元アイドル、ヒット曲にも恵まれた早川ミツル。アイドル時代、『フツー』の生活を送りたいなどと気の迷いはあったが、今の彼は到底『フツー』の生活とかけ離れた至福を手に入れていた。ビバリーヒルズにどでかいプール付きの豪邸が買えてしまうほどの金。オンナは乗り換え自由。
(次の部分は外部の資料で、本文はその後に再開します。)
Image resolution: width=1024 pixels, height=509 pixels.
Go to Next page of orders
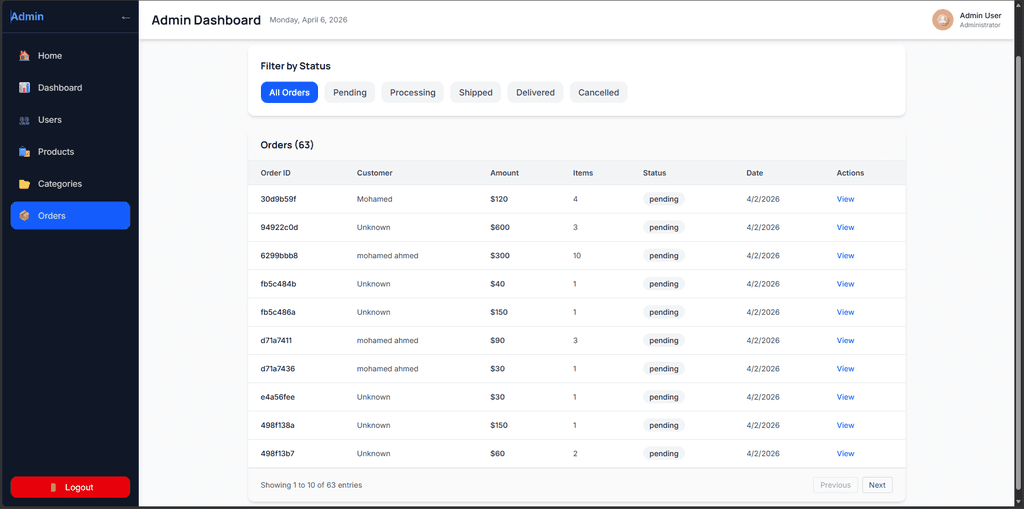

BMWは買い物かご付き自転車以下の待遇に処せる。早川ミツル自身の放つ“色気”がそれらを引き寄せているに違いない、と芸能雑誌は書き立てる。が、当の本人はちっとも満足できないのだ。それが一度スターダムを登りつめた者の宿命というならば、甘んじてその通りなのだ。けれども、彼が満足できない理由は他にある。その事に気付いてしまった。彼自身、手に余り…始末に負えない…理由。
っと。
そうこうしてる間にBMWが恭介をピックアップ(というかほとんど拉致)した場所へ戻ってきた。街をぐるりとひと流し。野郎同士で仲の良いこと。
「着いたぜ。講義あるんだろ?」
「うっ………………」
>>僕は…たぶん凄い形相で、走り去るBMWを睨みつけていたんじゃないかと思え。そんな事…あるワケ…
「ん…なんだ、これ?」
それは、黒く艶々とした長い髪の毛だった。BMWの助手席に残っていたのを恭介のジーンズが拾ったのだ。恭介は残留しているかも知れない匂いを確かめようと鼻を寄せる…わからない。わかった事は、髪の毛の持ち主が、おそらくサラサラ・ストレートのロング…。